* [RECORDS]:
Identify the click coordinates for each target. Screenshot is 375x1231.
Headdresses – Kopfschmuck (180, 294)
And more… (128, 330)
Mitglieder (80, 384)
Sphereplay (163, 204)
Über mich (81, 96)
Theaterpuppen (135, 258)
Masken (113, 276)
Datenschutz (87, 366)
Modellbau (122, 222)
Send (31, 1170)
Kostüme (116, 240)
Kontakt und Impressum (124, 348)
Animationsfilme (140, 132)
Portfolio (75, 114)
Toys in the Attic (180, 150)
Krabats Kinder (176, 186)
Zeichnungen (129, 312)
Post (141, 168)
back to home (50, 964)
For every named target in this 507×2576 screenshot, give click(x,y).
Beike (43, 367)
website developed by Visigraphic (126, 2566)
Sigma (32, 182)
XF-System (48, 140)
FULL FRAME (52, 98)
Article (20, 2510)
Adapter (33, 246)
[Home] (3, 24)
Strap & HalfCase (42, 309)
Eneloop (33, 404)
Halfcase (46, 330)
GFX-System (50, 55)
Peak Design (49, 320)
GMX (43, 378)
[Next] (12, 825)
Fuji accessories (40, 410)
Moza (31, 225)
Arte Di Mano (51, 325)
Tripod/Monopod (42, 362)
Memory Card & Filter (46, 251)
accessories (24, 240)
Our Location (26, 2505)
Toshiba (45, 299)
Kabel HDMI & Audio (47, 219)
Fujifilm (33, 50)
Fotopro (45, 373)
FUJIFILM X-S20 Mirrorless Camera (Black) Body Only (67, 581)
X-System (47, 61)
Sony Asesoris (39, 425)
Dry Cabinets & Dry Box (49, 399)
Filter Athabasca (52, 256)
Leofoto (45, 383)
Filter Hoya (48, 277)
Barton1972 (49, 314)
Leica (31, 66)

* [TRY IT]: Which lines above hold the string "Filter"? Please copy all of them.

* [RESULT]:
Memory Card & Filter (46, 251)
Filter Athabasca (52, 256)
Filter Hoya (48, 277)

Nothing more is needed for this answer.